February 28, 2019      |      Posted on Posted in Total Well-Being
Healing in the Aftermath: Coping with a Traumatic Event

A traumatic event can be an intensely personal experience, such as the loss of a loved one. It can also be something that happens on a much larger scale, such as a natural disaster. While these two types of events are very different, survivors of any tragedy are able to use some of the same coping techniques to get through a difficult time.

Regulate Feelings and Reactions

Intense feelings of sadness, rage, or other emotions are perfectly normal after suffering a traumatic event. It is important, however, to maintain some control and keep emotions and behavior from running rampant.
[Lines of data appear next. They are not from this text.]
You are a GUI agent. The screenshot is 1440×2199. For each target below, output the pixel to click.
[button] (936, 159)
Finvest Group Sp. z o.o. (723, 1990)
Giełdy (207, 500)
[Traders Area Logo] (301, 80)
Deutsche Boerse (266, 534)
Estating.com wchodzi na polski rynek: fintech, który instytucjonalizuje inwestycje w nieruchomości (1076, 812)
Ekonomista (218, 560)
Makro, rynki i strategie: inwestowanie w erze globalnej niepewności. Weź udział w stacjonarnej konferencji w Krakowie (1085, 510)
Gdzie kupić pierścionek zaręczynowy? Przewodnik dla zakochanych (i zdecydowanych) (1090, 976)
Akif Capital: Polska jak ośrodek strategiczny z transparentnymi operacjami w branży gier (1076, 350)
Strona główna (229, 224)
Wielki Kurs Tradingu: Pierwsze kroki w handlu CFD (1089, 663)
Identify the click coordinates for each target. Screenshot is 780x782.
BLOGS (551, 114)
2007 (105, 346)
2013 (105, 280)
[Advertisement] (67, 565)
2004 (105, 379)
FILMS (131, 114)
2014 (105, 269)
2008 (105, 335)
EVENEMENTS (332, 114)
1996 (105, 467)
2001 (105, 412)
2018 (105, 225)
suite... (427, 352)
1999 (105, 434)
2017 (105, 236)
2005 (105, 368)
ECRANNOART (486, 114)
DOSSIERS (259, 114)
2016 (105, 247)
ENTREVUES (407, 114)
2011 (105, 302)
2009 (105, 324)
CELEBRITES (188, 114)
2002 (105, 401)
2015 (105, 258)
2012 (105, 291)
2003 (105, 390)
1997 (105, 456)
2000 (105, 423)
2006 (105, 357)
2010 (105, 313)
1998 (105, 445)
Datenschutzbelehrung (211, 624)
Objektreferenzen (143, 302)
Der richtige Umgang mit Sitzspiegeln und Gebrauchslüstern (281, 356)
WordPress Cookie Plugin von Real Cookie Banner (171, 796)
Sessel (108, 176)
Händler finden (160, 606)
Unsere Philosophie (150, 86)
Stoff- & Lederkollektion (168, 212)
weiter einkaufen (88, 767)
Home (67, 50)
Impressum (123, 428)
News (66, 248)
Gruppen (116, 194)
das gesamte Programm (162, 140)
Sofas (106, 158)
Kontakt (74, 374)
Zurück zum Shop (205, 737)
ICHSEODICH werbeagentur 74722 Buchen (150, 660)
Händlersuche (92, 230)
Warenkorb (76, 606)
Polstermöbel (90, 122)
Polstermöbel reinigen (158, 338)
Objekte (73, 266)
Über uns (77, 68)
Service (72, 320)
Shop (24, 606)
Maintaining a normal routine and avoiding excessive media exposure during a tragedy can help reduce stress, allowing survivors to keep their emotions from spiraling out of control.

It Takes Time to Heal

Recovering from trauma takes time. The same emotions may be dealt with only to return again multiple times, sometimes causing a survivor to feel like they are on an emotional Ferris wheel.

This is completely normal, and understanding that healing is not a linear process can go a long way towards helping reduce feelings of exhaustion and depression while coping with a loss or other traumatic event.

Some Days Are Better Than Others

Like anyone, a trauma survivor will have both good and bad days. Sometimes a good day can be the result of truly joyous experiences, such as a promotion at work or the birth of a child, while other times the beautiful weather and a perfect cup of tea might be enough to spark happiness. Bad days are much the same and can be exacerbated by experiences both small and large.

Taking solace in the good days and working through the bad is part of the healing process. Embracing the good days and sharing them with others can help remind survivors why they are fighting so hard to heal in the first place.

Practice Coping Skills

Effectively using coping skills requires practice, just like speaking a second language. Self-care, setting boundaries, practicing proper sleep hygiene, and other coping skills are often not instinctive and can sometimes require a laser-like focus to keep from drifting into unhealthy behaviors. Some of these skills are very simple; there are even ways to regulate breathing that can help reduce stress and anxiety, but the time to learn these skills is not in the aftermath of a traumatic event.

Researching a variety of coping mechanisms and figuring out which are the most effective is a good first step. Scheduling time to practice these skills is vitally important, which means training until these skills become second nature. Practicing these coping mechanisms can reduce stress and make healing after a traumatic event much less difficult.